李曉麗1，魏玉震1，徐 劼2，趙章風3，鐘 江3，何 勇1※

（1. 浙江大學生物系統工程與食品科學學院，杭州 310058； 2. 嘉興學院生物與化學工程學院，嘉興 314001； 3. 浙江工業大學機械工程學院，杭州 310014）

針對目前關于表沒食子兒茶素沒食子酸酯（epigallocatechin gallate，EGCG）在茶葉中的分布缺乏可視化表達問題，該文采用高光譜成像技術以實現EGCG在茶葉中的分布可視化。通過高光譜成像儀采集茶葉的光譜信息，按照標準方法HPLC（high performance liquid chromatography）法測量茶葉的EGCG濃度。運用化學計量學方法建立光譜與EGCG濃度之間的回歸模型。為尋求相對較優的模型效果，對光譜進行不同的預處理，以確定最優的預處理方法；采用4種建模方法建立回歸模型，以確定最優的建模方法；對光譜進行特征波段選擇，以降低數據冗余提高模型的穩定性和運算速度。最后，將高光譜圖像中像素點對應的光譜變量導入模型，從而生成EGCG濃度分布圖。結果表明：可見-近紅外光譜與EGCG濃度之間具有很強的相關性，其回歸模型的決定系數達到0.905，利用高光譜成像技術對茶葉中EGCG分布進行可視化可行。通過對不同品種、葉位的茶葉中EGCG濃度分布進行可視化，能夠為高EGCG濃度茶樹品種的培育、EGCG代謝規律的分析以及茶樹采摘部位的識別提供有效手段。

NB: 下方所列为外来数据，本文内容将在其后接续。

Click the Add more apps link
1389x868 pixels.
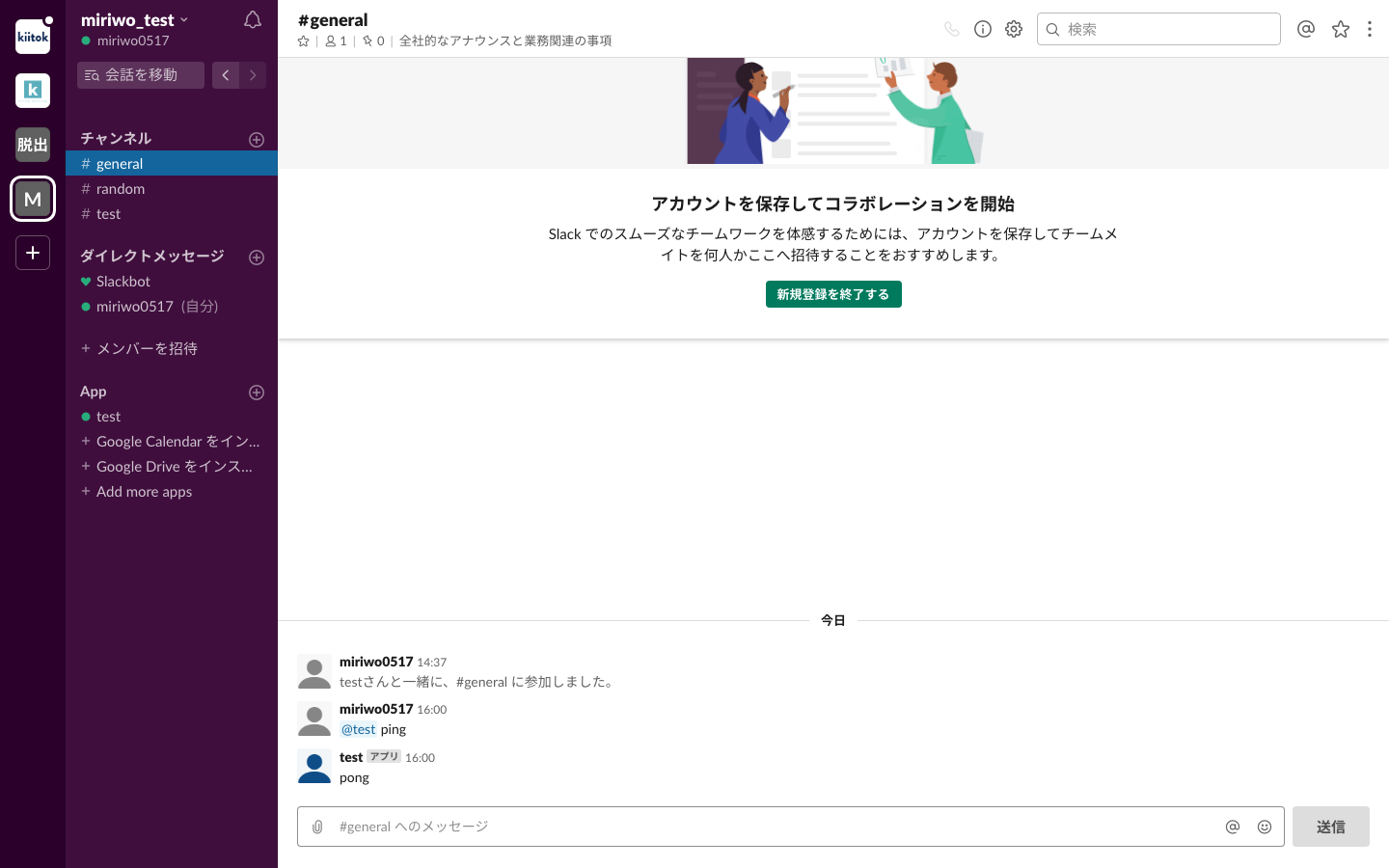144,491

作物；光譜分析；圖像處理；模型；茶葉；高光譜成像；EGCG；分布可視化

0 引 言

茶多酚是茶葉中最主要的功能性物質，屬于多元酚類化合物[1]，約占茶葉干質量的18%～40%。其主要成分是兒茶素類化合物，約占茶多酚總質量的70%～80%。在各兒茶素類化合物中，一般又以EGCG（epigallocatechin gallate）含量最高，約占兒茶素總量的50%～60%[2]。研究表明EGCG具有較強的抗氧化活性，能夠提高免疫力[3]，對糖尿病、前列腺疾病、帕金森病、阿茲海默癥和中風等有一定的防治功效[4]，此外，EGCG還能夠抑制癌細胞的產生[5]。由于EGCG對人體有諸多益處，并且EGCG不能人工合成，主要依靠茶葉代謝產生[6]，因此，EGCG含量是衡量茶葉品質的一個重要指標。

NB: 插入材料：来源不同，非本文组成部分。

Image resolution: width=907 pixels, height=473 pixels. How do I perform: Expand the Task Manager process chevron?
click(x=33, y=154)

目前測定EGCG濃度的常用方法是高效液相色譜法（high performance liquid chromatography，HPLC）[7]，該方法存在操作復雜和耗時長的缺點。而光譜信息能夠反映物體的內部特征，為實現非接觸快速檢測提供理論基礎[8]，基于光譜的茶葉品質快速無損檢測技術也因此得到發展[9]，Bian等[10]利用反射光譜預測茶粉、茶葉和冠層中的茶多酚、游離氨基酸和可溶性糖等重要內含物的含量，李曉麗等[11]運用漫反射光譜對綠茶中含水率進行檢測，余濤等[12]利用可見近紅外光譜分析茶葉中葉綠素、茶氨酸、茶多酚的含量，Zhao等[13]運用紅外光譜技術測量茶葉中的EGCG含量，但針對的是成品茶，且沒能實現可視化。因為，僅利用光譜信息只能反映出內含物的類別及濃度高低，無法體現內含物在空間分布上的特征。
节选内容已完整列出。